Again the issue you’re having is the skill level of the audience you keep bringing up not the tool.

drej · 2025-09-04T12:58:54 1756990734

I find it much more beneficial to lower the barrier for entry (oftentimes without any sacrifices) instead of spending time and money on upskilling everyone, just because I like engineering.

gigatexal · 2025-09-04T14:07:23 1756994843

Right but nobody is saying polars or data frames is to replace SQL or is even for the masses. It’s a tool for skilled folks. I personally think the api makes sense but SQL is easier to pick up. Use whatever tools work best.

But coming into such a discussion dunking on a tool cuz it’s not for the masses makes no sense.

drej · 2025-09-04T14:30:36 1756996236

Read my posts again, I'm not complaining it's not for the masses, I know it isn't. I'm complaining that it's being forced upon people when there are simpler alternatives that help people focus on business problems rather than setting up virtual environments.

So I'm very much advocating for people to "[u]se whatever tools work best".

(That is - now I'm doing this. In the past I taught a course on pandas data analytics and spoke at a few PyData conferences and meetups, partly about dataframes and how useful they are. So I'm very much guilty of what all of the above.)

gigatexal · 2025-09-04T15:02:34 1756998154

Who is doing the forcing? I’ve not found a place in my decade as a data engineer that such places forced dataframes on would be and capable SQL analysts.

robertkoss · 2025-09-04T09:57:53 1756979873

OG polars announcement: https://news.ycombinator.com/item?id=23768227

dvko · 2025-09-04T10:11:52 1756980712

Never forget! Crazy to see how far it's come. And how lackluster the initial reception on HN was back then.

robertkoss · 2025-09-04T09:57:22 1756979842

Love it!

Still don't get why one of the biggest player in the space, Databricks is overinvesting in Spark. For startups, Polars or DuckDB are completely sufficient.
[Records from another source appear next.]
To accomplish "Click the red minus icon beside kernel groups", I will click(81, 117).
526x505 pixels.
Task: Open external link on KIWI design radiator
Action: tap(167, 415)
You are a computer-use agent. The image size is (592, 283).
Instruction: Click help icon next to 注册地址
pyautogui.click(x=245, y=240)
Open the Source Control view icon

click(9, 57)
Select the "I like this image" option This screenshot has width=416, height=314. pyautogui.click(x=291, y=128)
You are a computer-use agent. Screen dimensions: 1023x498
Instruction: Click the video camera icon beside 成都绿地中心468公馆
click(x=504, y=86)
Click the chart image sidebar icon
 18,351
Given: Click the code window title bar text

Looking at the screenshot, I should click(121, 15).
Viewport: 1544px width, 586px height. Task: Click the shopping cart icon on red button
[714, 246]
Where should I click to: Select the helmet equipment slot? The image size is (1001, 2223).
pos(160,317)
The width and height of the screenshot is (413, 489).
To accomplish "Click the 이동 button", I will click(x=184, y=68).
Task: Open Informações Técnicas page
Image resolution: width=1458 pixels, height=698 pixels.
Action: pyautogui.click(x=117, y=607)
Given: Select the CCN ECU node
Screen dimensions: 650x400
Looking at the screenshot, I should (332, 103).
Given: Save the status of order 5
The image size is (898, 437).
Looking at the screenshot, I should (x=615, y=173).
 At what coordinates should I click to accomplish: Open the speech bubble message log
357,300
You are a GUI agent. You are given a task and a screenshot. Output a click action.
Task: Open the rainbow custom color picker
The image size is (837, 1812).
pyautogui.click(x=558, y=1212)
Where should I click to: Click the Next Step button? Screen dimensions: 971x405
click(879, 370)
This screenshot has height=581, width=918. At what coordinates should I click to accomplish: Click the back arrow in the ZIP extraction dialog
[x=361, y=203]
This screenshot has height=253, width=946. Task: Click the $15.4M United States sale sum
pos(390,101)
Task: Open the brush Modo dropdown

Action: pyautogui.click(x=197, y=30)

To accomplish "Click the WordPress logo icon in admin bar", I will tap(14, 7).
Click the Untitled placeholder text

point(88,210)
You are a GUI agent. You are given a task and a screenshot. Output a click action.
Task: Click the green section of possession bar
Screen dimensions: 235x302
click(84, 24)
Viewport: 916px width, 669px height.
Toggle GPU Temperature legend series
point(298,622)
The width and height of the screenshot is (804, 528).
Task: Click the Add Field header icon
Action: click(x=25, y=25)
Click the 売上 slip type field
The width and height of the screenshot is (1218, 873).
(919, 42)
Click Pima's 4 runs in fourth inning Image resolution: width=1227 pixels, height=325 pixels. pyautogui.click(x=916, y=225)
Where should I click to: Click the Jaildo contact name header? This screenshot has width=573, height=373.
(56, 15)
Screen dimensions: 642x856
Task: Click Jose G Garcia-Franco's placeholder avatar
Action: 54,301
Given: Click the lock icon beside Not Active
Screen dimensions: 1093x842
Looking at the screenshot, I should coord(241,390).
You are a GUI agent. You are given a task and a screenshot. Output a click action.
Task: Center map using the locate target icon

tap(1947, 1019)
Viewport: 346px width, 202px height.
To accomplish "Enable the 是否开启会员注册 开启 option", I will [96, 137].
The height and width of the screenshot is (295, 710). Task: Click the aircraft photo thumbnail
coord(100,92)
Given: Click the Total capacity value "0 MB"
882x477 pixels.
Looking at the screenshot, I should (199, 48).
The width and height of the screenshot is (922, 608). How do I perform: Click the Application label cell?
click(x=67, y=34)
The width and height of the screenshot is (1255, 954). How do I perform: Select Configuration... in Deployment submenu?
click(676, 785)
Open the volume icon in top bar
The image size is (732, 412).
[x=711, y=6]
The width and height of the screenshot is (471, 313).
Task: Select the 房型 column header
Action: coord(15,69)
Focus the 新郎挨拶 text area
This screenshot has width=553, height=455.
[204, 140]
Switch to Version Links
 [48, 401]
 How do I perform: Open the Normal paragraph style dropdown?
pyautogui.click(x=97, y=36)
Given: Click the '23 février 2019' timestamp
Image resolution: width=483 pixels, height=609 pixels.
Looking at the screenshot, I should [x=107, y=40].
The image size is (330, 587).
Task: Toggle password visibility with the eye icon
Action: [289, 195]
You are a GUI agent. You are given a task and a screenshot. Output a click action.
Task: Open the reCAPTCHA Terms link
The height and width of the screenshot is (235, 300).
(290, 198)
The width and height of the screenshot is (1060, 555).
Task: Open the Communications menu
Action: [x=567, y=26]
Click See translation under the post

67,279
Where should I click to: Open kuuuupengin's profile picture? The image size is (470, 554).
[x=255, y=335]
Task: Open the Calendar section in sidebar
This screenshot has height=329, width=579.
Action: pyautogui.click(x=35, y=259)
Other companies like Palantir already support bring your own compute.

whyever · 2025-09-04T10:35:09 1756982109

That's a good question! Especially after Frank McSherry's COST paper [1], it's hard to imagine where the sweet spot for Spark is. I guess for Databricks it makes sense to push Spark, since they are the ones who created it. In a way, it's their competitive advantage.

[1]: https://www.usenix.org/system/files/conference/hotos15/hotos...

mr_toad · 2025-09-04T13:18:34 1756991914

Databricks is targeting large enterprises, who have a variety of users. Having both Python and SQL as first class languages is a selling point.